Selected passage
** Begin **

How to implement a Hash Table in C

M

Malcolm McLean

Flash Gordon said:
Malcolm McLean wrote, On 12/08/07 19:22:

So fix it and all the other reported bugs. You should also add a change
record to the book so that people know what you have fixed.


Perhaps he thought you should actually test the code in your book when you
are charging for it? Proper testing would have included filling the hash
table.


Actually, I would say it shows that your implementation makes it harder
for people to see how the algorithm works. A decent teaching
implementation of a hash would, IMHO, include the check rather than
relying on how another non-standard (although provided) function behaves.
I'm inclined to agree. You pass in a capacity, but it would be a lot clearer
if the function explicitly rejected attempts to fill the table beyond that
capacity.
 
B

Ben Bacarisse

Malcolm McLean said:
Yes, that is another bug.
fixedallocate should have an if(answer) before setting top to answer->next.
Why not say that instead of all that vague talk about catastrophic
behaviour when the hash table gets full?

I am sorry that my report was not clear. I am not reacting to this
topic rationally. I find the idea if charging money for a book of
this quality hard to accept, and my anger at that has affected the
clarity of my postings.
(The other bug complaint about the code getting stuck in a loop when
the table gets full is false. Which I don't mind, we can all make
mistakes, but at least admit that you are wrong. Otherwise people
wonder if you really understand hash tables at all.)

Yes, that was my mistake. I don't think it shows your design in a
good light, however. It helps to follow a design if one can think of
the pieces separately, and the correctness of your hash functions all
rely on the allocator failing at the right point. A change to the
code to replace the allocator would break it in a mysterious way.
This kind linkage between components is not desirable and it is
particularly odd to have used it in a teaching book.

Will you accept that readers should get a refund when they see the
code you present for implementing a queue as a circular buffer?
 
R

Richard Heathfield

Malcolm McLean said:
Which ds?
You can read all about hash tables in my book, Basic Algorithms. The
hash tables chapter is free.

Please don't do a navia on us, Malcolm. If your book is good enough,
other people here will recommend it when appropriate. And if it isn't
good enough, nobody here should be recommending it, least of all you.
 
R

Richard Heathfield

CBFalconer said:
I am not sure what your question is.

It seems pretty clear to me. But he needs to decide what language he's
writing in before he starts worrying about difficult stuff.

** End **

Dataset extract
** Begin **

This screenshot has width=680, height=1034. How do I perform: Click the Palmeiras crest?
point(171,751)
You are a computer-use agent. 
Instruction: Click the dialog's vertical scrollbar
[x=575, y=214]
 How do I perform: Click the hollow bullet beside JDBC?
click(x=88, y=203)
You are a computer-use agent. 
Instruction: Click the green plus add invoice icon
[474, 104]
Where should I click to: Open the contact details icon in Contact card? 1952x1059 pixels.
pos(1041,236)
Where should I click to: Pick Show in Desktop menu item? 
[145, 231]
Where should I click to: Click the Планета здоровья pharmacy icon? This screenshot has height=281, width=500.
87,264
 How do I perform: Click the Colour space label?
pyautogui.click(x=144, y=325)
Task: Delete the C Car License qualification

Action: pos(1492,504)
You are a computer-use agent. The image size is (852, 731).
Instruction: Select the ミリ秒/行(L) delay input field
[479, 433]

** End **

What is asked
1: In the forum thread on implementing a hash table in C, translate the following sentence into French: "If your book is good enough, other people here will recommend it when appropriate."
2: Reproduce the passage of the forum thread on implementing a hash table in C that runs from "fixedallocate should have" up to and including "tables at all.)".

Exercise results
1: Si votre livre est assez bon, d'autres personnes ici le recommanderont lorsque cela sera approprié.

2:
fixedallocate should have an if(answer) before setting top to answer->next.
Why not say that instead of all that vague talk about catastrophic
behaviour when the hash table gets full?

I am sorry that my report was not clear. I am not reacting to this
topic rationally. I find the idea if charging money for a book of
this quality hard to accept, and my anger at that has affected the
clarity of my postings.
(The other bug complaint about the code getting stuck in a loop when
the table gets full is false. Which I don't mind, we can all make
mistakes, but at least admit that you are wrong. Otherwise people
wonder if you really understand hash tables at all.)